As I said the other day, I have at least half a dozen posts swirling in my head from my nine day trip. It was part annual conference and part family visit with a dash of vacation. My mother flew up from Alabama to drive the first leg of the trip with me, and she lovingly kept the kids for me while I participated in the meeting. After a few days, she flew back home, then my husband flew to meet us. We then drove across another state to meet up with his folks who had driven and flown to the family home near Aiken, South Carolina. That’s a lot of miles by car and by plane. That’s a lot of gas to fuel those cars and those planes.
As we drove the hours and hours on four different interstates, I watched the big-rigs drive by. These giant trucks weave in and out of traffic, they have special detour stations, gigantic fueling depots, and even their own special billboards marketing to their on-the-road sexual impulses. As I continue to grieve for the Gulf, my home, I watched these trucks and deeply felt my participation in oil dependence as each rig passed. Clearly, I am only willing to modify my life in minor ways to decrease the amount of petroleum I wittingly consume. I am trucking along on those highways just like the giant containers of mostly useless and unnecessary items that are passing by on those same roads.
My Love, the environmental conservationist, and I talked about this irony as we drove the 10 hours home in our non-hybrid (but decent MPG) car. So many people see only the overt ways we participate in oil consumption and give little thought to the subtle ways oil consumption creeps into our daily lives. Friends often roll their eyes when I start talking about the products I won’t buy, the distance I won’t drive around town, the suburbs I try to avoid and wish not to contribute my tax dollars, and the fact that I willingly pay more to do my shopping all in one location. This is not an exercise in self-righteousness. I really am trying to get at something, well…righteous.
Lauren Winner was one of the keynotes speakers at the conference I attended, and several years ago she wrote a great little book called Mudhouse Sabbath. In it, she connects her Jewish roots to her practice of Christianity as she reflects on lessons learned in various Jewish practices. My observations on the road, not unique to this trip but magnified by the images in my head of the BP oil geyser, took me back to her chapter on kashrut/fitting food.

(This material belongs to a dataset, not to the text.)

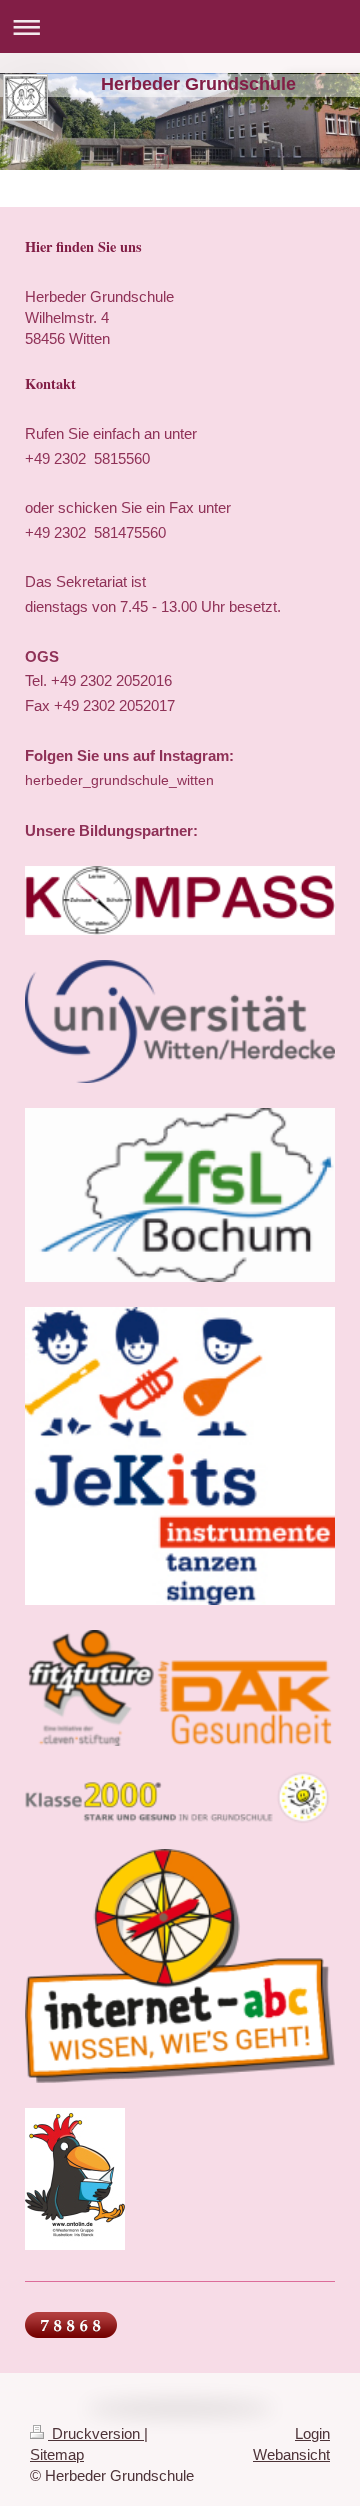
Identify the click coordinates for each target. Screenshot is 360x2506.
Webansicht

Winner is linking faith food practices to Barbara Kingsolver’s work and writes (emphasis mine):
Why is Kingsolver so committed to this culinary calendar? Because shipping food from greenhouses around the world is America’s second-largest expenditure of oil. (The first, not surprisingly, is our daily reliance on cars.) As Kingsolver explains, ‘Even if you walk or bike to the store, if you come home with bananas from Ecuador, tomatoes from Holland, cheese from France, and artichokes from California, you have guzzled some serious gas.’ To eat seasonally (and locally) is to enact a politics of reduced consumption.
If I drive 30 minutes across town because I have some great coupons that save me a little cash, I need to be mindful that there are embedded costs I’m not considering. Am I driving alone in that car all those miles? What costs are hidden in the products I desire? And I’m only talking about oil consumption here. We could get detoured in conversations about car exhaust and waste, fairly traded and fairly grown products, and assorted other veins of equally important justice issues.
There’s always more I know I can do, and there are plenty of contradictory moments and purchases about my life. I admire my friends, a family of 5, who share one car and do a heckuva lot of walking. I admire my youngest brother who’s spending a few months studying with the good folks at Polyface Farms to learn first-hand about sustainable agriculture and healing the land. And if you’ve read much of this blog, you know I have great love for Rev. Billy and his choir who are presently raising funds to continue their fight against mountain top removal in Appalachia. At the very, very least, these friends and not-yet-friends have crept into my brain and set up camp. They are with me on the road as I ask new questions and embrace different ways of moving and being in this world. Always new questions to ask. Always new ways to discover.